I was also interested to hear that Ayers had even written an apology to the one person he ever injured, a lawyer caught up in the "Days of Rage" anti-war riot that Ayers helped organize in Chicago back in 1969 when the Weather Underground was just getting organized. Contrary to what McCain and Palin would have you believe, Ayers has also long condemned "all forms of terrorism--individual, group, and official." When quoted in a New York Times article in 2001 as saying "I don't regret setting bombs," a phrase the McCain-Palin Campaign trumpet over and over again in their speeches and television ads, he quickly wrote a letter to the paper and said that this was a "deliberate distortion" by the journalist and not what he believes at all.

As we sat together at dinner a couple years after this news report, Ayers talked soberly about leaving the Weather Underground in the mid-1970s and being surprised that all the criminal charges against him were soon dropped. He talked to me about how this allowed him to rebuild his career as an educator and a scholar, restore his ties with his family, raise his kids in a calmer setting, and find his way back to a nonviolent, progressive political outlook. This guy had clearly been through a lot, learned from many of his mistakes, and changed his life in profound ways. Frankly, I was impressed with his journey back from this very misguided and useless period in his early twenties.

Today, I think it is important to remember that Barak Obama was just an elementary school kid when Ayers was in the Weather Underground, and Obama has only known Ayers professionally since Ayers dramatically turned his life around and became a respected figure in Chicago school reform efforts.
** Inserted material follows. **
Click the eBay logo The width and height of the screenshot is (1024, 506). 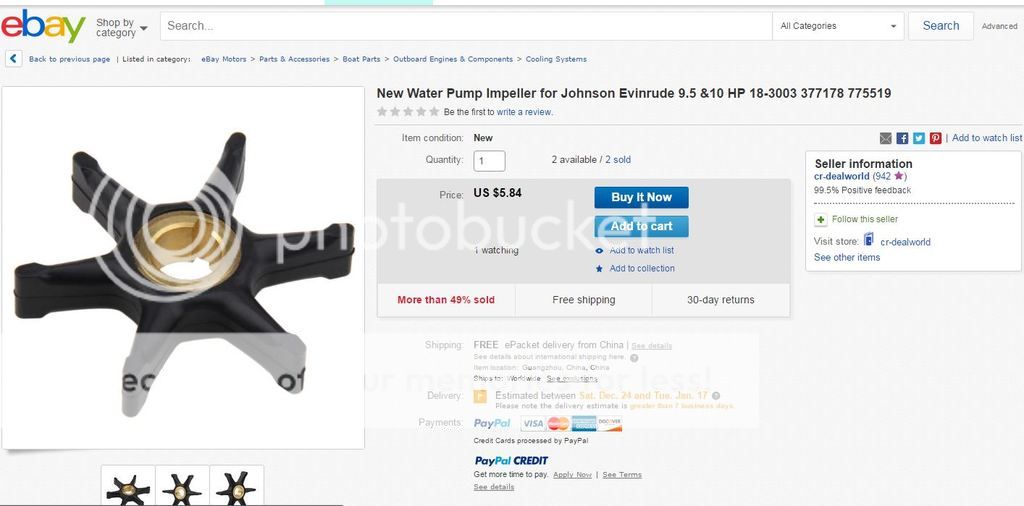click(x=43, y=26)
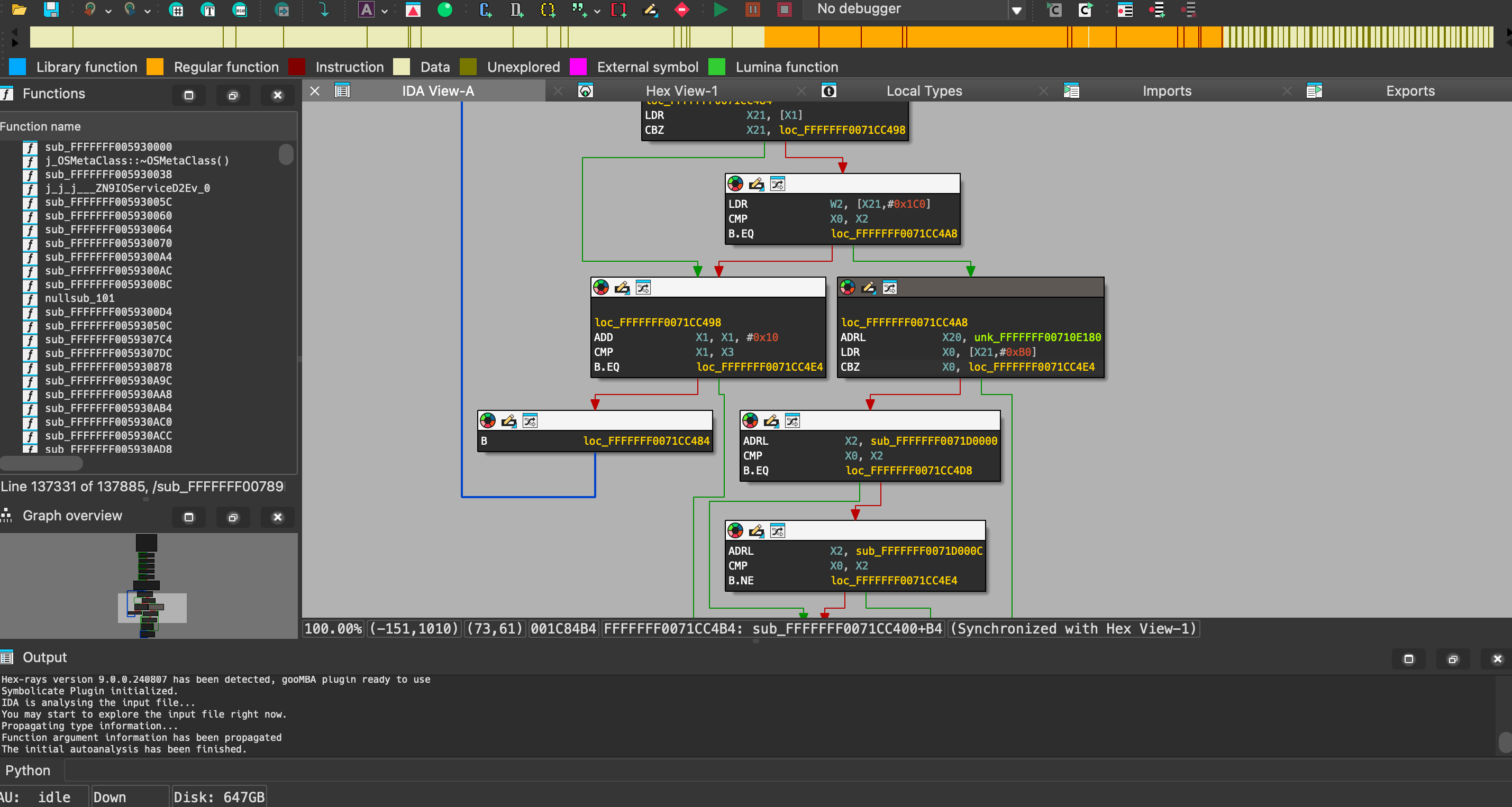Click the Run/Play button in toolbar
1512x807 pixels.
pos(719,11)
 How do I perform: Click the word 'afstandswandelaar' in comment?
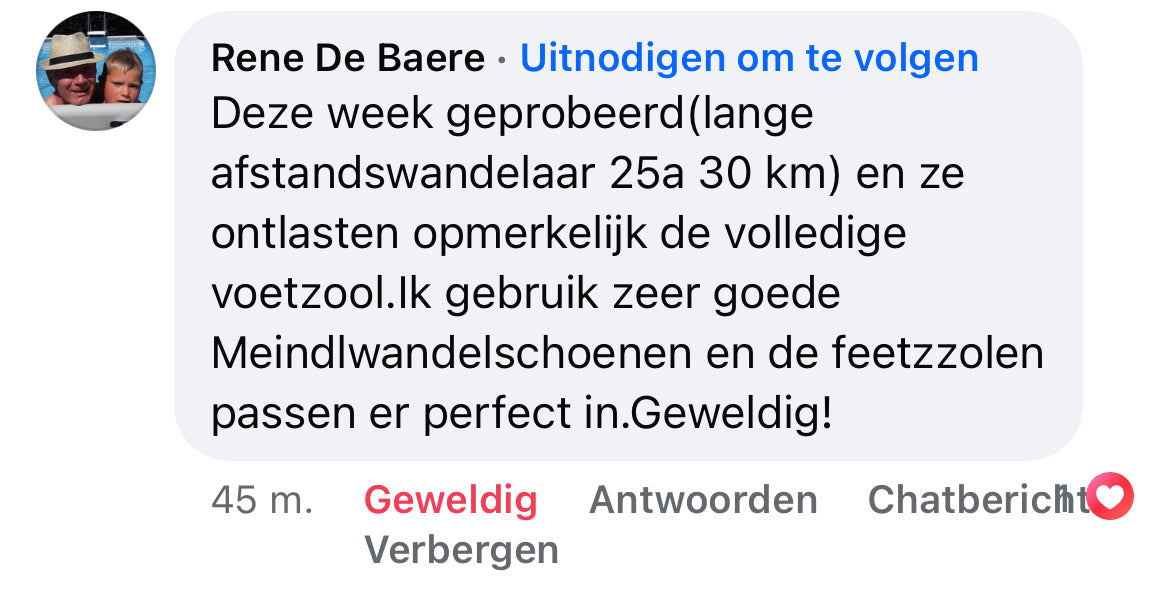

Furthermore, Obama has frequently said he finds Ayers actions with the Weather Underground 40 years ago "detestable." Given this, I just don't see how Obama's work on two charity boards with Ayers in the 1990s is a legitimate campaign issue.

My wish for the McCain-Palin campaign is that they immediately turn away from such guilt-by-association smears based on such half-truths. What I think this country really needs is a genuine debate about each candidate's future visions, goals, and policy approaches so we can judge which candidate has the better program to resolve the economic crisis, help the poor and middle class, create a good universal health care system, end the U.S. war of aggression in Iraq, deal with the real terrorist threat, and promote climate protection and the creation of millions of new green jobs for those who are currently unemployed or under-employed.

That was the campaign high road we were promised by McCain months ago. Unfortunately, we are just not getting that from either McCain or Palin. That's John McCain’s Bill Ayers problem.